3. A carbon dioxide underground storage system according to claim 1, wherein the production fluid treatment device comprises one or more selected from the group consisting of a nanofiltration membrane, an ion exchange resin, and an electrodialysis device.
4. A carbon dioxide underground storage system according to claim 1, wherein the production fluid processing device further comprises a dryer for drying carbonates and a grinder for grinding carbonates.
5. A carbon dioxide underground storage system according to claim 1, wherein the control device comprises one or more types selected from the group consisting of a pH sensor, a pressure sensor, and a carbon dioxide concentration sensor.
6. In paragraph 1, the injection well is installed in a geological layer with a depth of 1,000 to 2,000 m, and A carbon dioxide underground storage system in which the production well is installed at a depth of 50 to 100 m relative to the location where the injection well is installed, and the horizontal distance between the location where the injection well and the production well are installed is 500 to 1000 m.
7. A method of operating a carbon dioxide underground storage system according to any one of paragraphs 1 to 6, Step S1 of injecting a pH adjustment solution into the stratum; Step S2, in which carbon dioxide is injected into the above stratum to induce a carbonate mineralization reaction within the stratum; Step S3 for recovering the fluid remaining after the above carbonate mineralization reaction; Step S4 of separating at least one of carbonate particles, dissolved carbonate ions, and bicarbonate ions from the recovered fluid; and A method for operating a carbon dioxide underground storage system, comprising step S5 of controlling one or more conditions selected from the group consisting of pH, pressure, and carbon dioxide concentration of a fluid within a geological layer.

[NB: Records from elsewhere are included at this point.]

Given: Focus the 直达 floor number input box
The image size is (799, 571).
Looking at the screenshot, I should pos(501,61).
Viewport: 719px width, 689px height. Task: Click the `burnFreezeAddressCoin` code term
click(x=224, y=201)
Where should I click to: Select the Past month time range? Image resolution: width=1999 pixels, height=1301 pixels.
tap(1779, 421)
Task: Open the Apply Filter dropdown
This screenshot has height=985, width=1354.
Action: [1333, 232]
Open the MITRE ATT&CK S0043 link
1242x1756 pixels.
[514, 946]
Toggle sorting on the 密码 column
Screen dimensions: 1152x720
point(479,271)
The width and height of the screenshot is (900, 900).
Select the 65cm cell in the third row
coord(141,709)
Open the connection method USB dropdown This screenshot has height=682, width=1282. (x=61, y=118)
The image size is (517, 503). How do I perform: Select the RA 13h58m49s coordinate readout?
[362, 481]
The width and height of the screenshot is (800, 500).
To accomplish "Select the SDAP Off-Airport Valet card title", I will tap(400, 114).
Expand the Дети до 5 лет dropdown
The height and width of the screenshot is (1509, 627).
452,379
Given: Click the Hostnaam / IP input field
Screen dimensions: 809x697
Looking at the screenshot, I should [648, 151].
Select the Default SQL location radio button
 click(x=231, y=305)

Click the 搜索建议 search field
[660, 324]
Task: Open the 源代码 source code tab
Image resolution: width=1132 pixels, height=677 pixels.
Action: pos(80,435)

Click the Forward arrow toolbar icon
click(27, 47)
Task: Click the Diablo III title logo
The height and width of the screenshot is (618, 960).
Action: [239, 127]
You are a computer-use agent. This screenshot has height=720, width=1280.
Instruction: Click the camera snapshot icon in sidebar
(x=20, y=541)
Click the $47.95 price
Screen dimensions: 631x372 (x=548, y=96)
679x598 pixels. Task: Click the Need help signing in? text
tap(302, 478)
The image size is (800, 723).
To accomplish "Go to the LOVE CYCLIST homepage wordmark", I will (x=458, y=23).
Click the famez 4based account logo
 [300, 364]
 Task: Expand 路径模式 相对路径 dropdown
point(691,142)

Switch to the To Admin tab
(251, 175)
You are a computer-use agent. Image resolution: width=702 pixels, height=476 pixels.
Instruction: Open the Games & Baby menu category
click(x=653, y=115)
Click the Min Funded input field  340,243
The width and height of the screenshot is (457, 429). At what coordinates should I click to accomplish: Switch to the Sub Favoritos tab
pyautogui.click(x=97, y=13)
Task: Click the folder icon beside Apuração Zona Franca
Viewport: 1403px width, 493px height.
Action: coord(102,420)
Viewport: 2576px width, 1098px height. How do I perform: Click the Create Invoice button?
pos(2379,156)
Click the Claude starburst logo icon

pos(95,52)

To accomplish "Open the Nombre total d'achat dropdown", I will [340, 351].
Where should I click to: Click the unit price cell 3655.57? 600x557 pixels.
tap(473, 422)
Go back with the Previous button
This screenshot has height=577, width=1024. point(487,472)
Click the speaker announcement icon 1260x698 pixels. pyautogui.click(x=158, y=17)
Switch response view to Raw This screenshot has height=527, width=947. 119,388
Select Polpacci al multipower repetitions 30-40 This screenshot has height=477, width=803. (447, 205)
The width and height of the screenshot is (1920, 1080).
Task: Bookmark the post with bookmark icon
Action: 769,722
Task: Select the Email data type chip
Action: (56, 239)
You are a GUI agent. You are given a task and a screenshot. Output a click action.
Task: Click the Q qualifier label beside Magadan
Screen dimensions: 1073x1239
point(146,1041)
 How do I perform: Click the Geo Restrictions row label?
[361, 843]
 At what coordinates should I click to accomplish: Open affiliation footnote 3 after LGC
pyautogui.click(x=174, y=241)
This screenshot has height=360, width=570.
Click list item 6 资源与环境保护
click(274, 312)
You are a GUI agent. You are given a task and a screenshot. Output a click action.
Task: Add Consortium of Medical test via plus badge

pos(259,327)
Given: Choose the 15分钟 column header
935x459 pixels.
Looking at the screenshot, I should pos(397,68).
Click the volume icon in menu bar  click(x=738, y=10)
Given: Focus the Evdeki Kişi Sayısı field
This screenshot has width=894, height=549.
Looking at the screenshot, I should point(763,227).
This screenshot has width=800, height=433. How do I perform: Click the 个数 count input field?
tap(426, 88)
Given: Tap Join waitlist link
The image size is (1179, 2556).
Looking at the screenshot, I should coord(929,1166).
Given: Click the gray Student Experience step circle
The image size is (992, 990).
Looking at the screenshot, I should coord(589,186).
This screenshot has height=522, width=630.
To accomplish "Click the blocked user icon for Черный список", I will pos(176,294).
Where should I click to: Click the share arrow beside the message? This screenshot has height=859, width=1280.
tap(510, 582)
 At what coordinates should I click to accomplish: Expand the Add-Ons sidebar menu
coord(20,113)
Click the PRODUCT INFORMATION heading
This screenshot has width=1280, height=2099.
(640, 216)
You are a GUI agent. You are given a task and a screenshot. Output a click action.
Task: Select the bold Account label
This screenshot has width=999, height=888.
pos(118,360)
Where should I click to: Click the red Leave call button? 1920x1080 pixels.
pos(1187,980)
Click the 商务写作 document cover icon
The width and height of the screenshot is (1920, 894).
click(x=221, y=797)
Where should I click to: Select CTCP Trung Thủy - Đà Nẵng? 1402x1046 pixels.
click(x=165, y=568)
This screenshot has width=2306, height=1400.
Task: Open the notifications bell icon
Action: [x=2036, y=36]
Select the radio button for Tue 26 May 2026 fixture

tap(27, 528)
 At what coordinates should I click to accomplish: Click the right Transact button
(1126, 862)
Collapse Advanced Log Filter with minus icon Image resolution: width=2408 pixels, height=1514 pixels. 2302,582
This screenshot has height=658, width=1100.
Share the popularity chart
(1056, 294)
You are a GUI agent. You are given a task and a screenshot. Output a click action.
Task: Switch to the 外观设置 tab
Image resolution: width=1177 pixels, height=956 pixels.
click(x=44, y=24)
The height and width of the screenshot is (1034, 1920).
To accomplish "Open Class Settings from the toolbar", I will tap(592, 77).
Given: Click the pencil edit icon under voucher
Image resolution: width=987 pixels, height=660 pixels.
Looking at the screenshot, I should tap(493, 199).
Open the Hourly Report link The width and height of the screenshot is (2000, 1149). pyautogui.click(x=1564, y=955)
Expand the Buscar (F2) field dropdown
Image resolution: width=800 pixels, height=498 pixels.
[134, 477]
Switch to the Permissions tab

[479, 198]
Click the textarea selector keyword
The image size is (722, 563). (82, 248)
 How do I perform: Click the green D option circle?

8. In claim 7, the pH adjusting solution is a mixture of an aqueous PIPES solution and water ammonia mixed in a volume ratio of 3:1 to 1:1, and The concentration of PIPES in the above PIPES aqueous solution is 0.1M to 0.5M, and A method of operating a carbon dioxide underground storage system, wherein the concentration of ammonia in the above ammonia solution is 0.1M to 0.3M.
9. In claim 8, the above S5 step includes a step of controlling the pH of a fluid within the stratum, and the step of controlling the pH is: (i) a step of measuring the pH of the fluid within the strata; (ii) includes a step of adjusting the pH when the measured pH falls outside a predetermined pH range, and The above (ii) step is: (ii-a) a step of reducing the proportion of ammonia water in the pH adjustment solution when the measured pH exceeds a predetermined upper threshold; and (ii-b) A method of operating a carbon dioxide underground storage system comprising the step of increasing the proportion of ammonia water in the pH control solution when the measured pH is below a predetermined lower threshold value.